**Goal of the exercise**
Span requested from the data below: the line with "Where should I" through the line with "Clear all filters with the blue button", both included. Give only these lines again, exactly, and leave every picture out.

[Data entries]
· · · ·

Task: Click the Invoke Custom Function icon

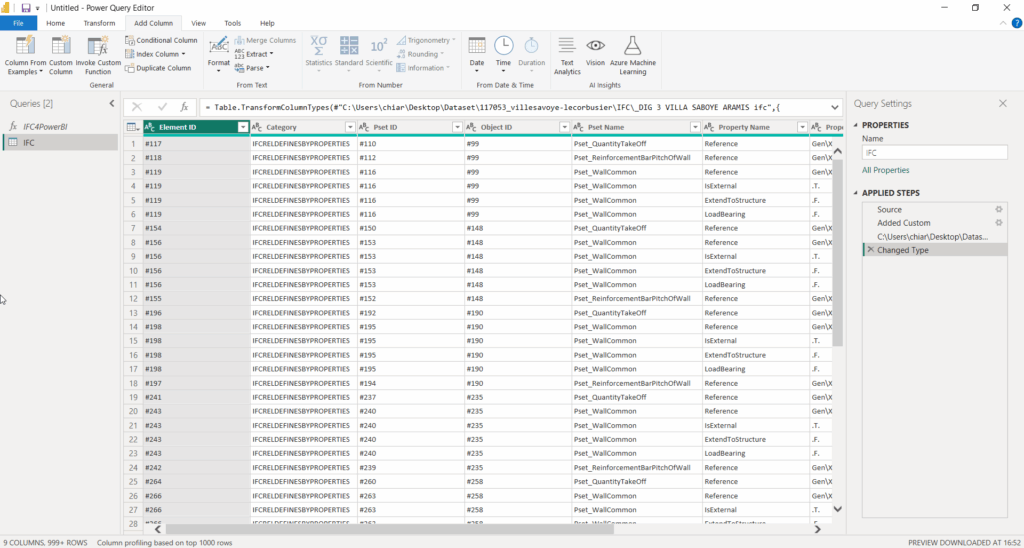Action: click(98, 46)
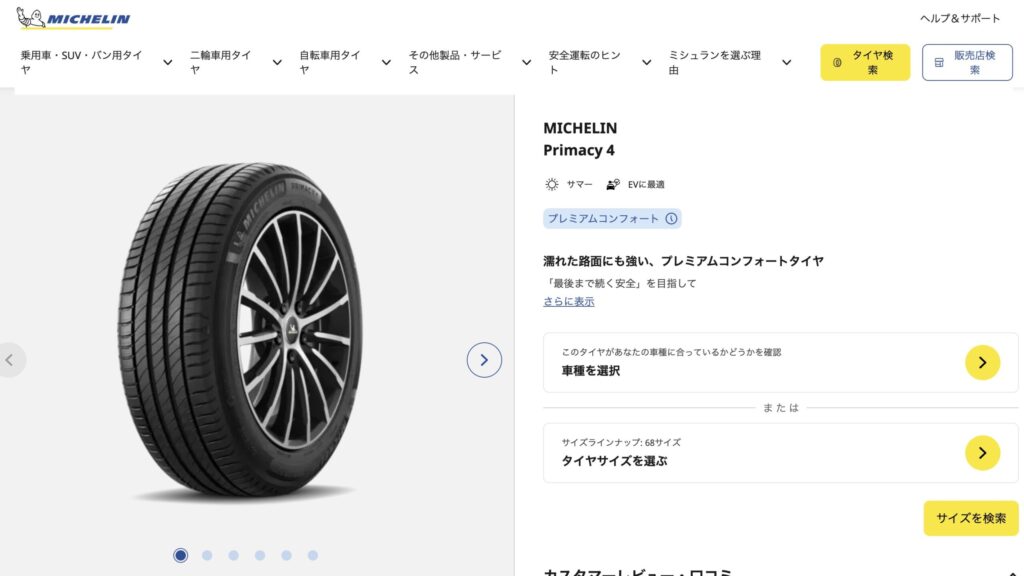This screenshot has height=576, width=1024.
Task: Click the さらに表示 link
Action: 568,301
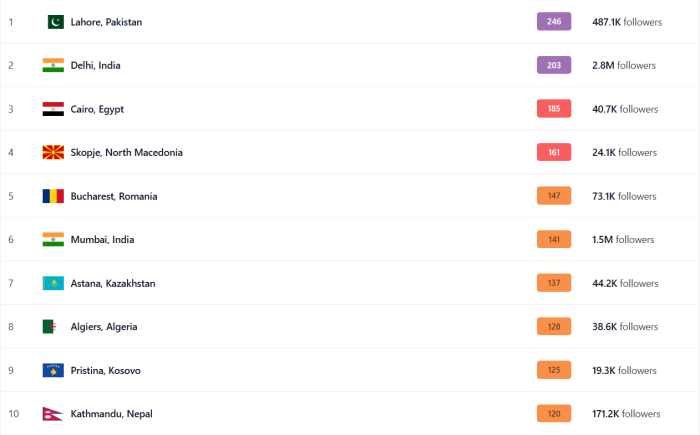Viewport: 700px width, 435px height.
Task: Open the Lahore, Pakistan city link
Action: coord(106,22)
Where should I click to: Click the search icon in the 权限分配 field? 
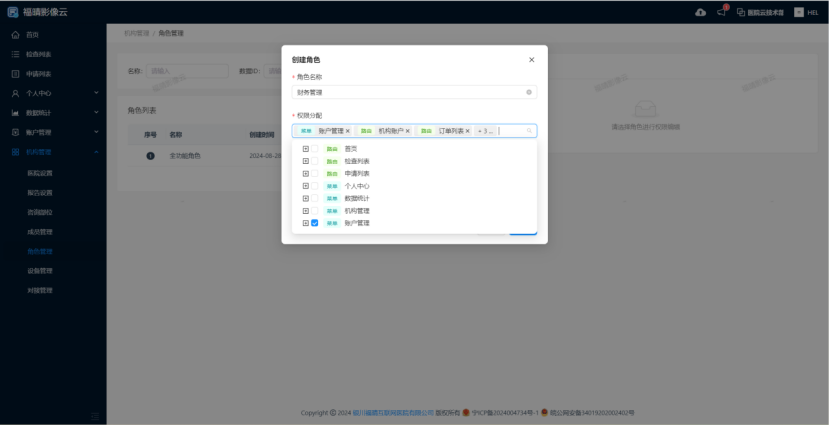(x=529, y=131)
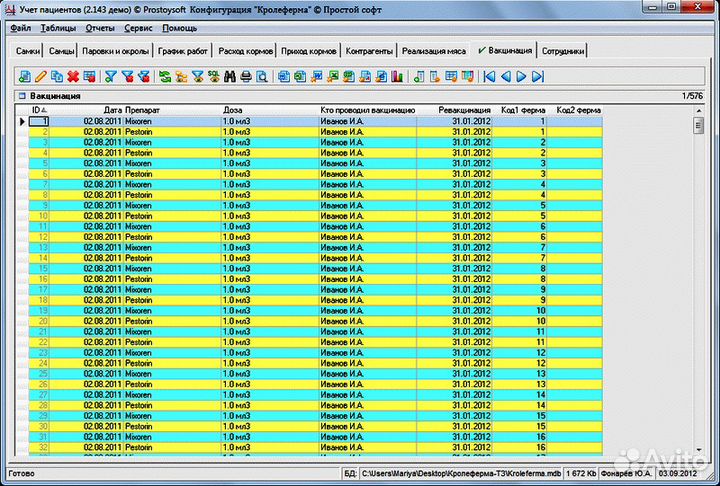Go to previous record arrow
Image resolution: width=720 pixels, height=486 pixels.
[x=506, y=76]
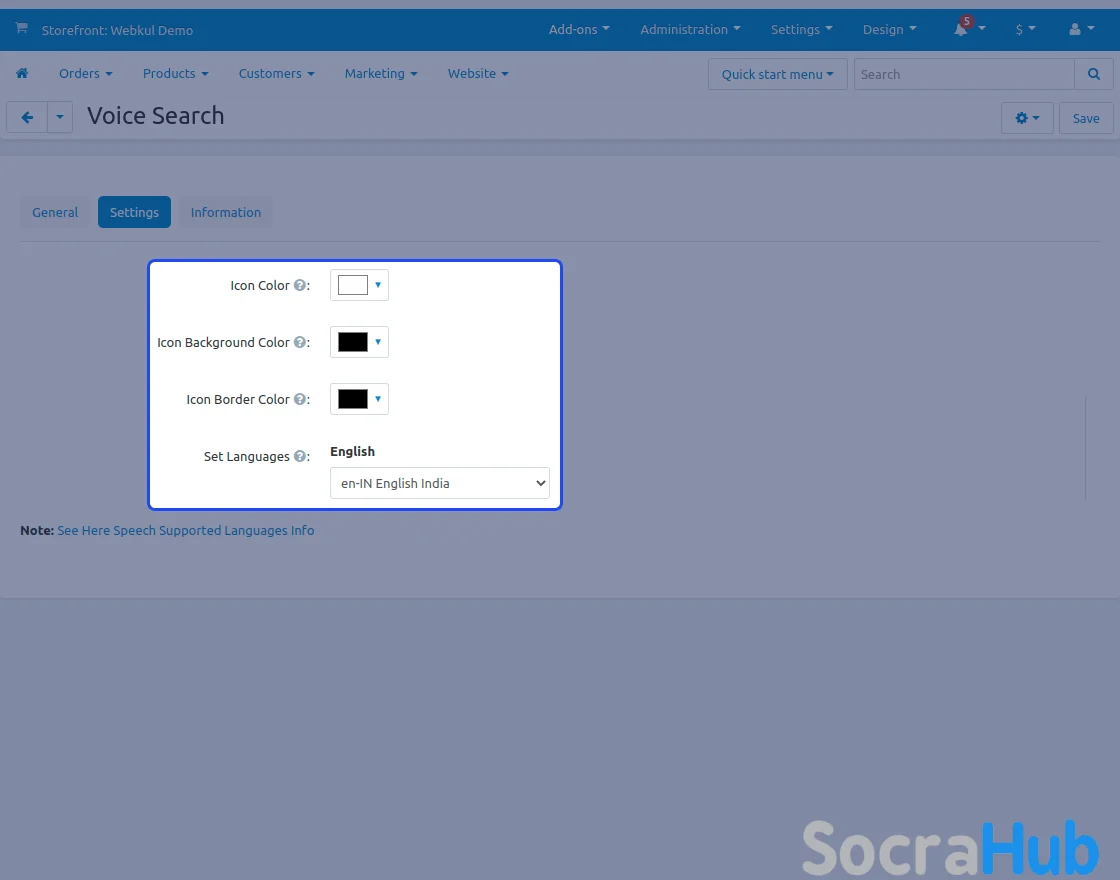Open the en-IN English India language dropdown
Image resolution: width=1120 pixels, height=880 pixels.
click(x=439, y=483)
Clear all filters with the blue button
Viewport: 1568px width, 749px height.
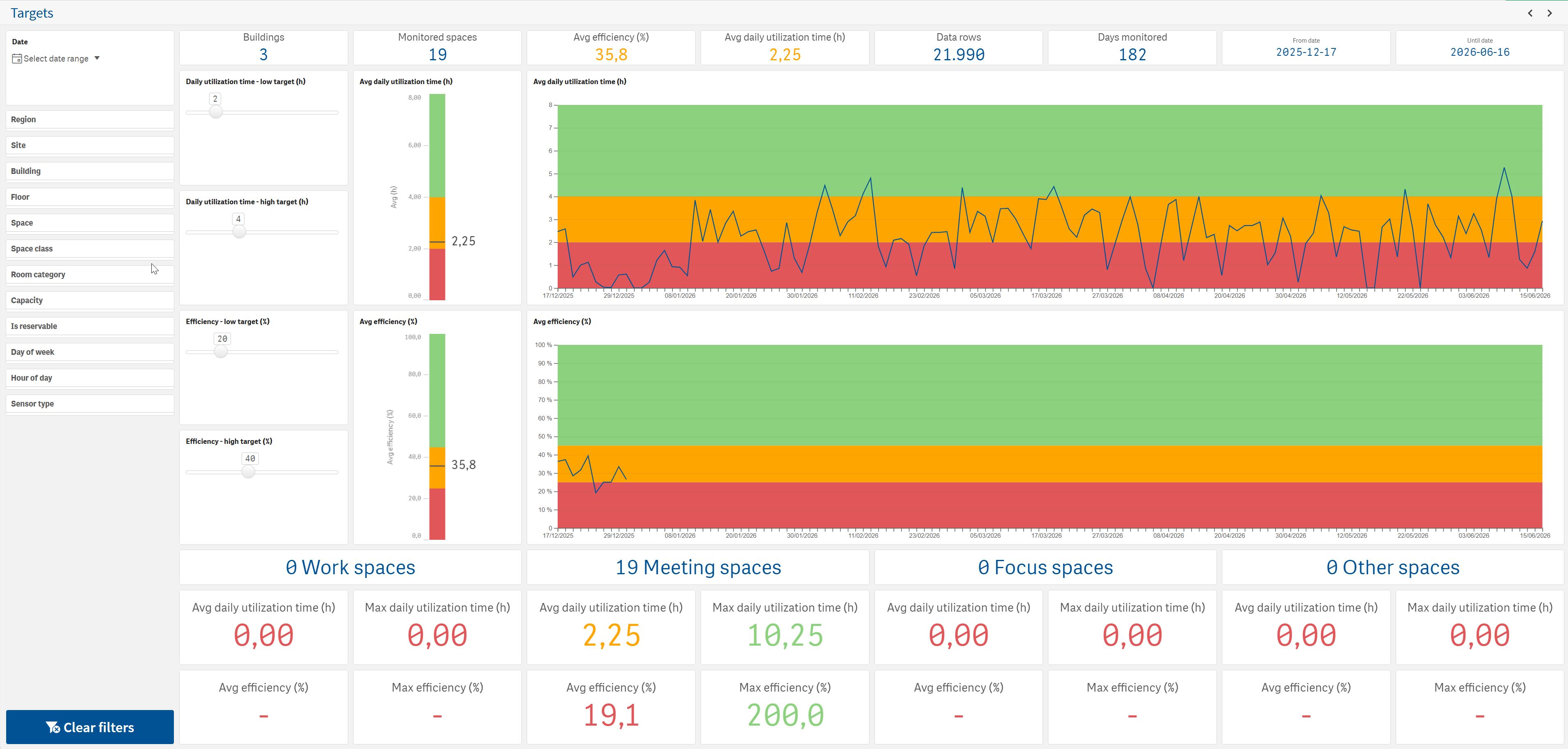(x=89, y=727)
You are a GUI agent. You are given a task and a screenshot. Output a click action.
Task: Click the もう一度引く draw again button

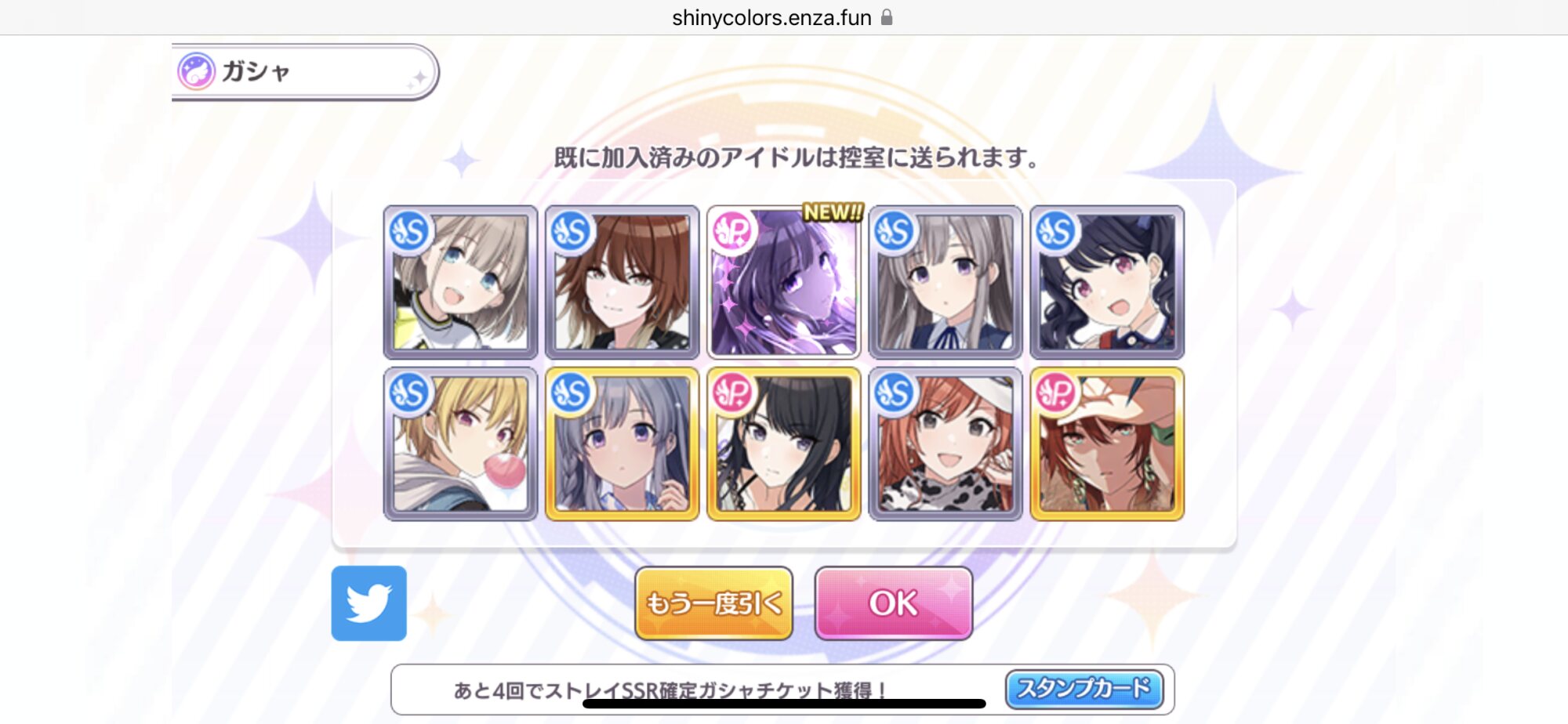[713, 603]
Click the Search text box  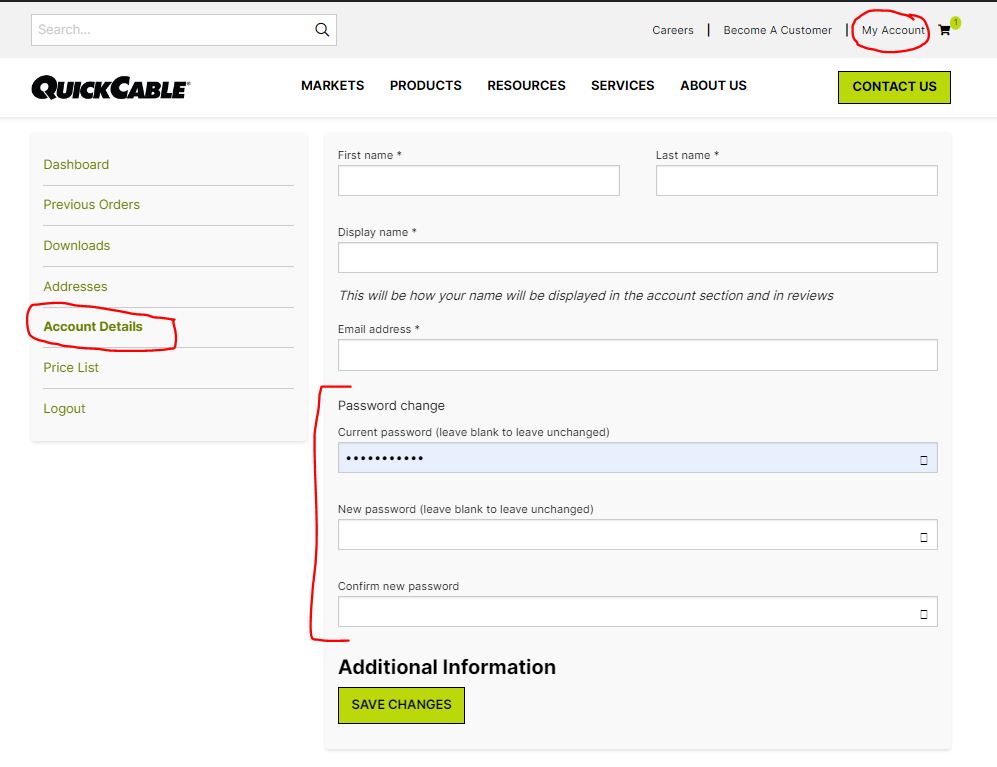(x=170, y=30)
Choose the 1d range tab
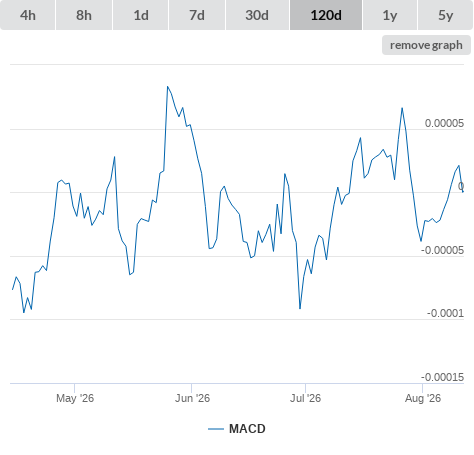 pos(141,15)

· · · ·

**Answer for the task**
Where should I click to: Click the search icon in the 权限分配 field? 
(x=529, y=131)
Go to previous record arrow
Image resolution: width=720 pixels, height=486 pixels.
[x=506, y=76]
Open the en-IN English India language dropdown
Image resolution: width=1120 pixels, height=880 pixels.
click(x=439, y=483)
Clear all filters with the blue button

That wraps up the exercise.